Rovesciare questa Europa è condizione necessaria per riprendere il
cammino della democrazia e della crescita sociale. Di questo si devono
convincere tutte le forze democratiche che oggi siano davvero
intenzionate ad opporsi al governo» (No all’Europa reale,
MicroMega). A mio avviso il sindacato e la politica che ha in testa il
Nostro, e chi la pensa come lui, per i lavoratori e i disoccupati non
sono la soluzione, ma il problema. Il progetto di un associazionismo
rivendicativo autenticamente anticollaborazionista fa a pugni con la
proposta di Cremaschi di opporsi alla «vasta controriforma della
Costituzione repubblicana» – per capirci, quella che all’Art 1 santifica
il lavoro salariato. Quel progetto deve necessariamente affermarsi contro
il feticismo “costituzionalista”, contro il «metodo democratico»,
contro la «politica nazionale», non importa se “serva sciocca” della
famigerata Troika oppure se rigorosamente nazionalsovranista.

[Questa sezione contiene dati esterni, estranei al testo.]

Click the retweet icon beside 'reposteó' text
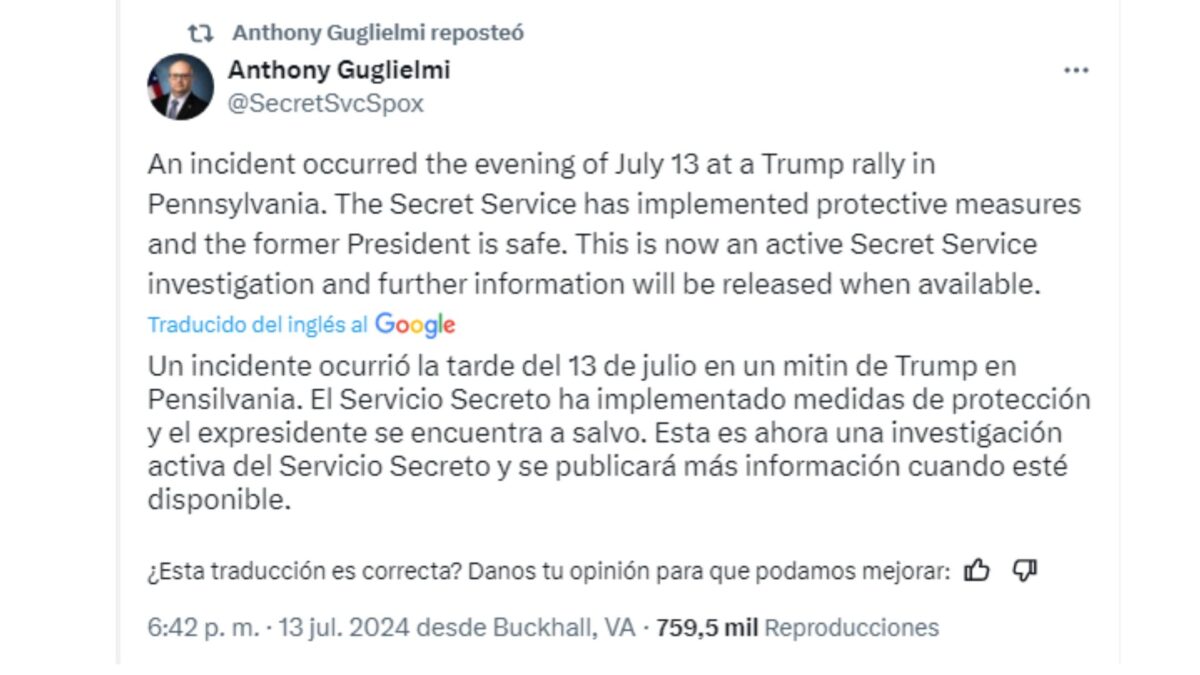This screenshot has width=1200, height=675. 200,31
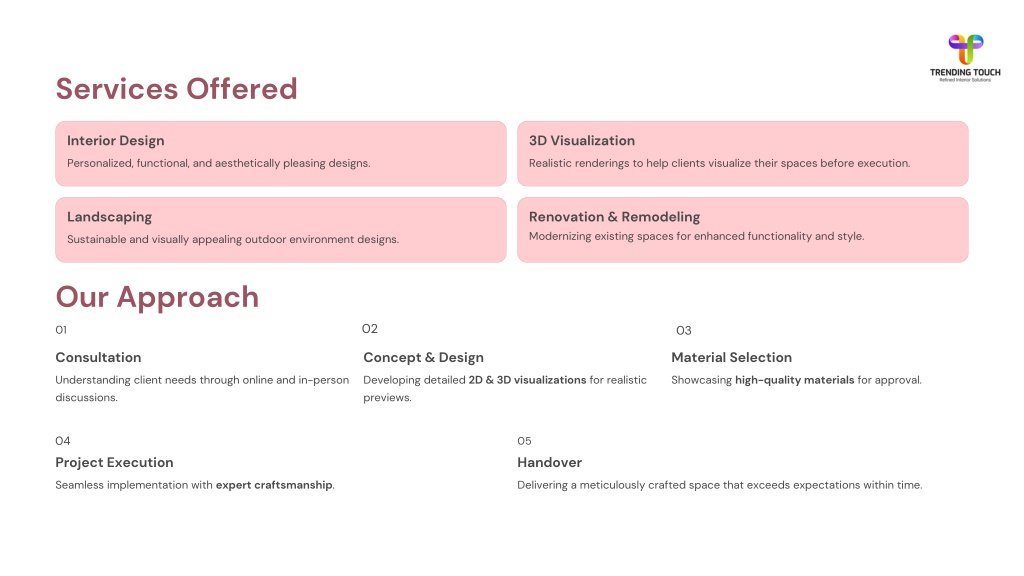Select the Project Execution title
The image size is (1024, 576).
pos(114,463)
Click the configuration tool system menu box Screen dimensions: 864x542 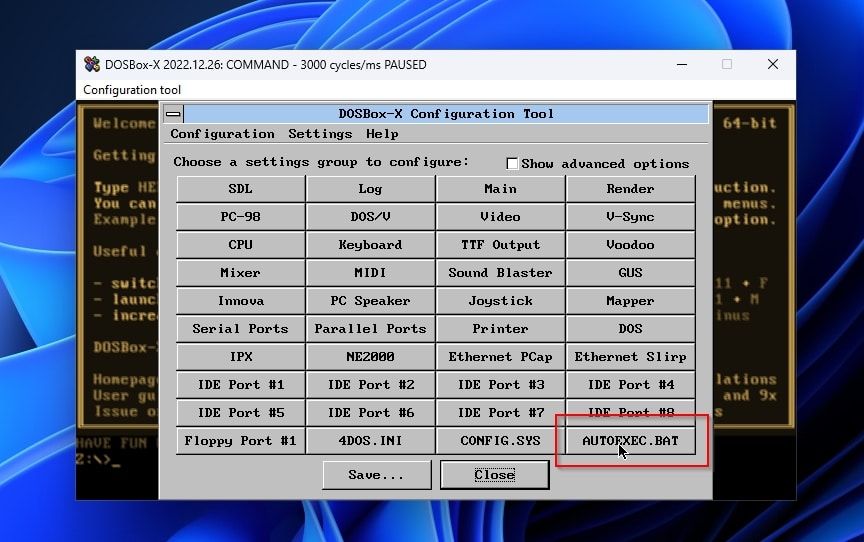173,114
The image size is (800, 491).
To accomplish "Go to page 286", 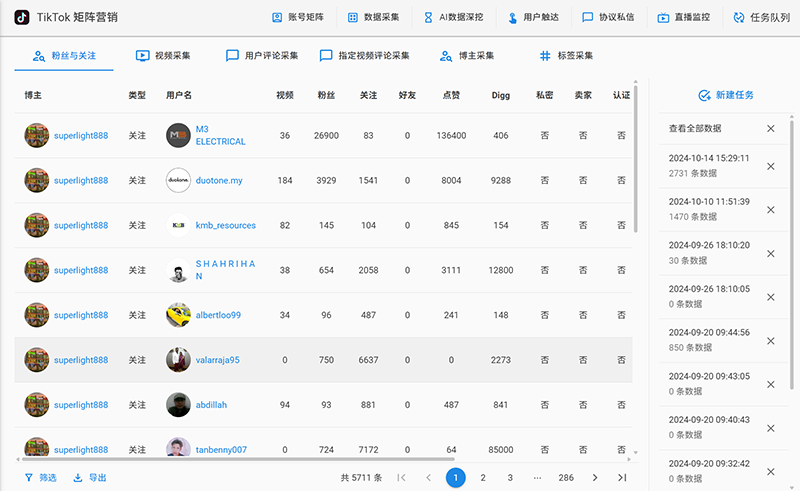I will [566, 478].
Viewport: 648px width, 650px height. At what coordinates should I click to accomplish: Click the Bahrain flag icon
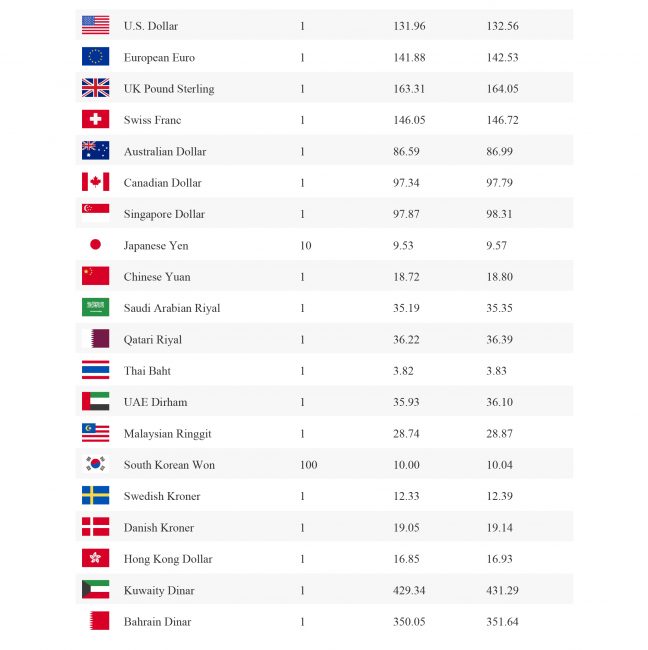[x=95, y=621]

In linea generale non dall’euro o da «questa Europa reale» dovremmo
uscire, ma piuttosto è dal Capitalismo che dovremmo per così dire
prendere le distanze, puramente e semplicemente. Semplicemente…
Solo l’ipnotica potenza del Capitale, la quale ci suggerisce che siamo
pulci al cospetto di titani, ci tiene incatenati nella disumana
dimensione dello sfruttamento capitalistico. Solo… Una volta Bergoglio disse che «il Capitalismo è l’oppio dei popoli». Difficile dargli torto.